As Larry Kudlow said of Scott elsewhere:
It is, in fact, an economic-growth message, the likes of which we haven't heard since Jack Kemp promoted it in the late 1970s. And the brilliance of Scott Brown was to use the JFK tax cuts -- an across-the-board reduction in marginal tax rates -- to attract Democrats and independents to his message.

An across-the-board tax cut is the fairest pro-growth message of them all. Lower tax rates for everybody. Get out of the box of rich people and class warfare. For the Ted Kennedy Democrats, that box has been a loser for decades. But for timid Republicans always on the defensive, now is the time to break out and adopt the Scott Brown theme.

This is what Reagan did. This is why the Gipper touted JFK's across-the-board tax cuts. Republicans must now be bold and fight for across-the-board tax relief, for families, individuals and businesses, along with smaller government, fewer services and across-the-board spending cuts.
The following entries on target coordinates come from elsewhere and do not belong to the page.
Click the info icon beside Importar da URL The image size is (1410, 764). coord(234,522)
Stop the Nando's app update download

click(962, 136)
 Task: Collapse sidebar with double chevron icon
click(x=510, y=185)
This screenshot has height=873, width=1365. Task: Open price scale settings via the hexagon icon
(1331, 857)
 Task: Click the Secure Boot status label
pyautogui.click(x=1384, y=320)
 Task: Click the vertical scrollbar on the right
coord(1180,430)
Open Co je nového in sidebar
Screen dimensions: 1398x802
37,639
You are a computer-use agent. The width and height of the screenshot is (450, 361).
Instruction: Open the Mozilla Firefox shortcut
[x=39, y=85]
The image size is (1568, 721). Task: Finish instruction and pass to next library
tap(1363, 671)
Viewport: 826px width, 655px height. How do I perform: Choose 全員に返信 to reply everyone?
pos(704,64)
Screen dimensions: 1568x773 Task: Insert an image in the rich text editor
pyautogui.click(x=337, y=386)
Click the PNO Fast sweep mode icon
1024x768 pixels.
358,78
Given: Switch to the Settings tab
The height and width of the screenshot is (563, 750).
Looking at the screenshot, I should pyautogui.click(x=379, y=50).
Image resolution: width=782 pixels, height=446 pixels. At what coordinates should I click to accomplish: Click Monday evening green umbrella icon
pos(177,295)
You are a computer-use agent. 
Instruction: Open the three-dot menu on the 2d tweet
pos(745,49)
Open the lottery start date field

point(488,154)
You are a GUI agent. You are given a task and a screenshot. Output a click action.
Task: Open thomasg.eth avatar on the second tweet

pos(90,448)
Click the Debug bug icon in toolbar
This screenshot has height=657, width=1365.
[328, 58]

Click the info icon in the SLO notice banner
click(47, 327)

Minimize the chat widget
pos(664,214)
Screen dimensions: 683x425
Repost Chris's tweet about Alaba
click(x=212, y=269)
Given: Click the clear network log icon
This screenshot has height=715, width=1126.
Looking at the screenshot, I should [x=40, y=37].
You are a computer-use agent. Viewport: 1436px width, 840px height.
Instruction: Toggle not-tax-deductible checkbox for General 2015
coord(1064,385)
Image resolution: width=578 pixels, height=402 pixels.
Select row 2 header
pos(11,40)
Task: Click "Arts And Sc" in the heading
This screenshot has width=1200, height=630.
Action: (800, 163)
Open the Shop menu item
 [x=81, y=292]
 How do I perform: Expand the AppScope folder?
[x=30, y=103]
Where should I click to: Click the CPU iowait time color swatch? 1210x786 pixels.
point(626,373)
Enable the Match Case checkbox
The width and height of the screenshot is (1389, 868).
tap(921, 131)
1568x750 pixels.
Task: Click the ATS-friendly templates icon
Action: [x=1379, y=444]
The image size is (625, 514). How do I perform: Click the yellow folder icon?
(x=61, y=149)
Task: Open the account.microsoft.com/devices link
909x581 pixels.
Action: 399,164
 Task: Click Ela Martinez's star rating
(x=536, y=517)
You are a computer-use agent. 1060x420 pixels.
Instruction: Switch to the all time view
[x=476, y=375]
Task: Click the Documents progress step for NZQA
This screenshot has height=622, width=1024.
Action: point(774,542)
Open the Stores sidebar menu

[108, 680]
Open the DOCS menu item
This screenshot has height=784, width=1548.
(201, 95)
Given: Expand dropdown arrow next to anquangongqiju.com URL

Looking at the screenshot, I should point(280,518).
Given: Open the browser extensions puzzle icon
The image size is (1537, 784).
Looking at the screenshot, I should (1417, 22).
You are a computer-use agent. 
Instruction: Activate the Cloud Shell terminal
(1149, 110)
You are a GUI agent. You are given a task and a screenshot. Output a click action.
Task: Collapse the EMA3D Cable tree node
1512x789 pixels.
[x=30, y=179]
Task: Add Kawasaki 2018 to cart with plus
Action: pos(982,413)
While Team Obama is fighting for more government employment, with trillions of dollars of spending, it is time for Republicans to fight for private free-enterprise employment by letting folks keep more of what they earn and by providing new incentives for the extra hour worked and the extra investment dollar put at risk.

This is where the GOP must go. Republicans should not let another day pass without unleashing a fusillade of new tax-cutting proposals to get America moving again.